# Sentence Transformers (Sentence-BERT)
## Objective

Generate dense, semantically meaningful sentence and document embeddings using Sentence-BERT (SBERT), enabling:

- Semantic similarity

- Clustering and retrieval

- High-quality downstream ML features

This notebook treats embeddings as general-purpose semantic signals.
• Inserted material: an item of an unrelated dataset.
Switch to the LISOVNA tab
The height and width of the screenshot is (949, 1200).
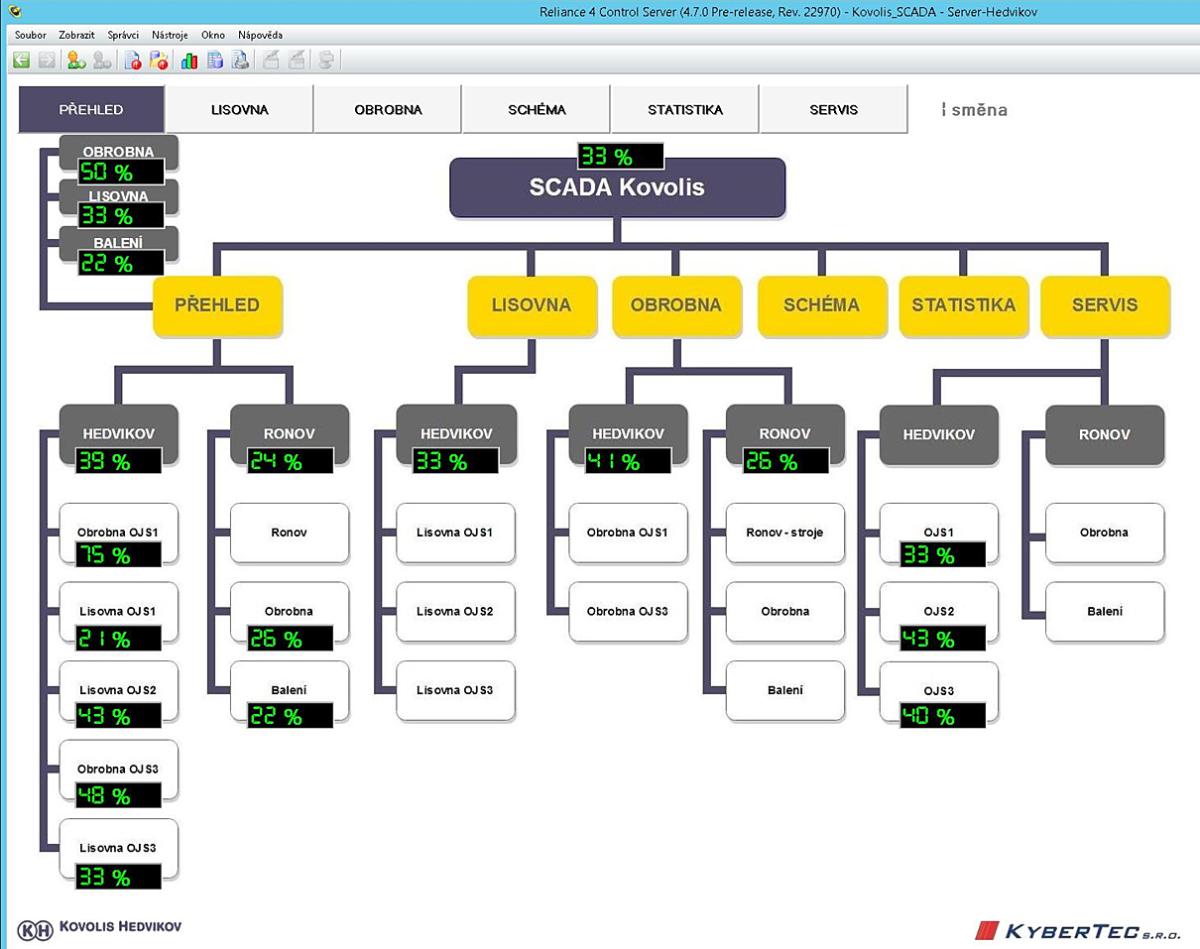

## Why Sentence Transformers Matter

Earlier methods:

- BoW / TF-IDF → sparse, lexical

- Word2Vec / GloVe → static, word-level

- Doc2Vec → weak contextual modeling

Sentence Transformers:

- Encode full-sentence context

- Handle polysemy and word order

- Work well out-of-the-box

## Imports and Setup

In [2]:
import numpy as np
import pandas as pd

from sentence_transformers import SentenceTransformer
from sklearn.metrics.pairwise import cosine_similarity


Models are downloaded automatically on first use.

# Load a Pre-Trained SBERT Model
## Recommended Baseline

In [5]:
model = SentenceTransformer("all-MiniLM-L6-v2")

## Why this model?

- Strong semantic performance

- Lightweight (~384 dims)

- Fast inference

- Good production default

# Example Sentences

In [8]:
sentences = [
    "This model works very well",
    "The system shows excellent performance",
    "Terrible results and poor accuracy",
    "The predictions are bad and unreliable"
]

# Generate Sentence Embeddings

In [11]:
embeddings = model.encode(
    sentences,
    convert_to_numpy=True,
    normalize_embeddings=True
)

embeddings.shape


(4, 384)

# Semantic Similarity

In [14]:
cosine_similarity(embeddings)

array([[0.9999999 , 0.5054958 , 0.2634276 , 0.13862145],
       [0.5054958 , 1.        , 0.40614137, 0.2123204 ],
       [0.2634276 , 0.40614137, 0.9999996 , 0.47412014],
       [0.13862145, 0.2123204 , 0.47412014, 0.99999994]], dtype=float32)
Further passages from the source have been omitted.